→ **What the task asks**: Can you format the rows from the line with "This screenshot has" up to and including the line with "(x=1120, y=62)" as a JSON list of strings, one string per line, with blank lines skipped and the pictures left out?

:: Dataset entries

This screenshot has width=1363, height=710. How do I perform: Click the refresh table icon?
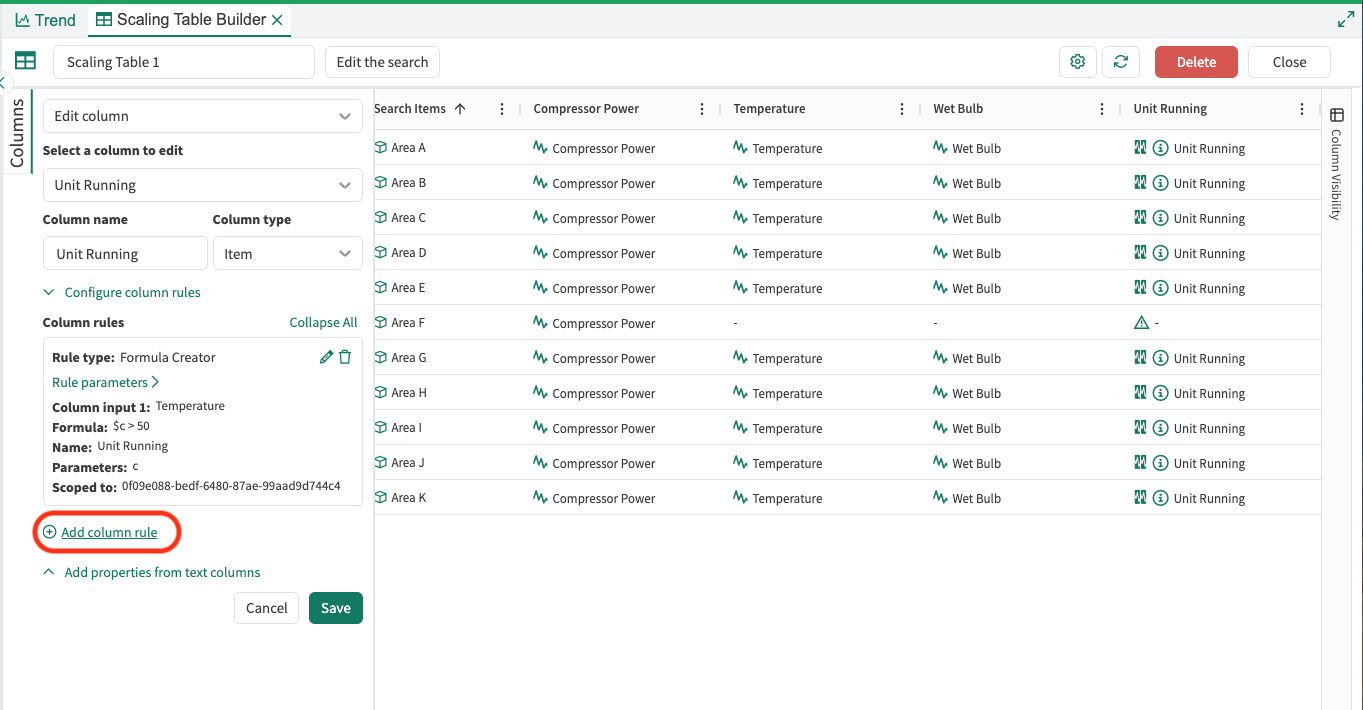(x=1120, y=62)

::::
:: Dataset entries

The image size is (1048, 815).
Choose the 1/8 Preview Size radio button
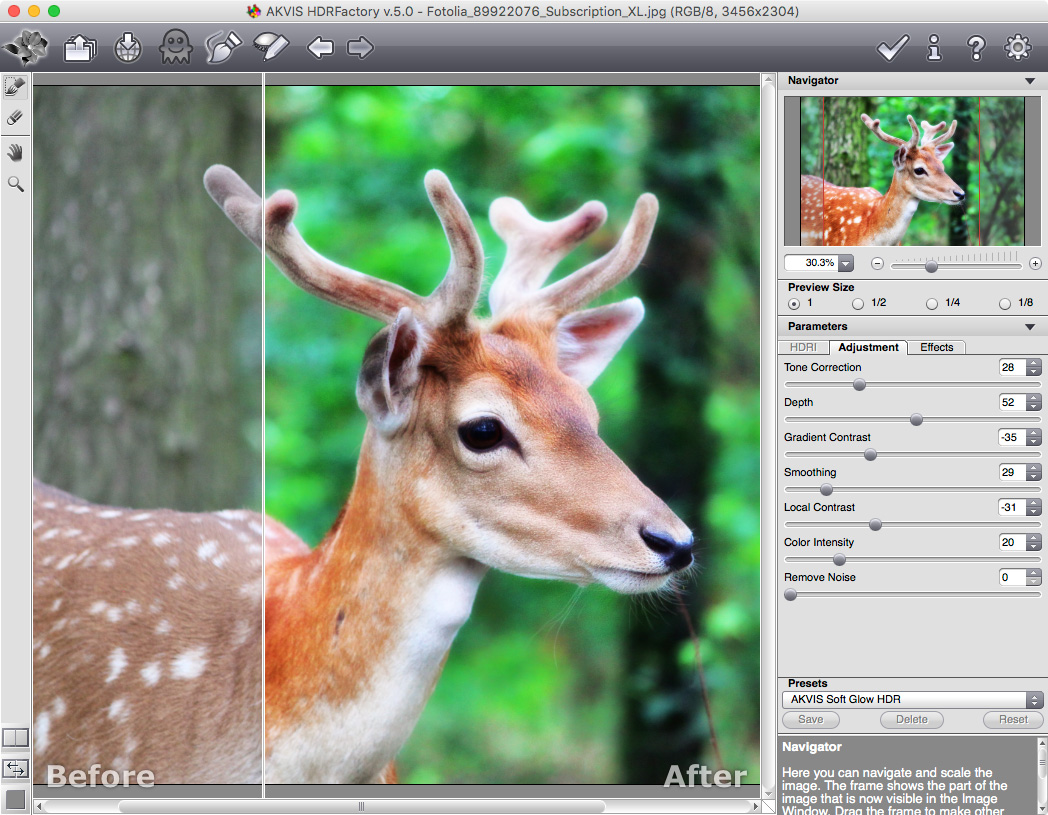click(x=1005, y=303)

::::
:: Dataset entries

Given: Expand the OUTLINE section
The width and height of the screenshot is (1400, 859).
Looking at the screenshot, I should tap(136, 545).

::::

→ **Right answer**:
[
  "This screenshot has width=1363, height=710. How do I perform: Click the refresh table icon?",
  "(x=1120, y=62)"
]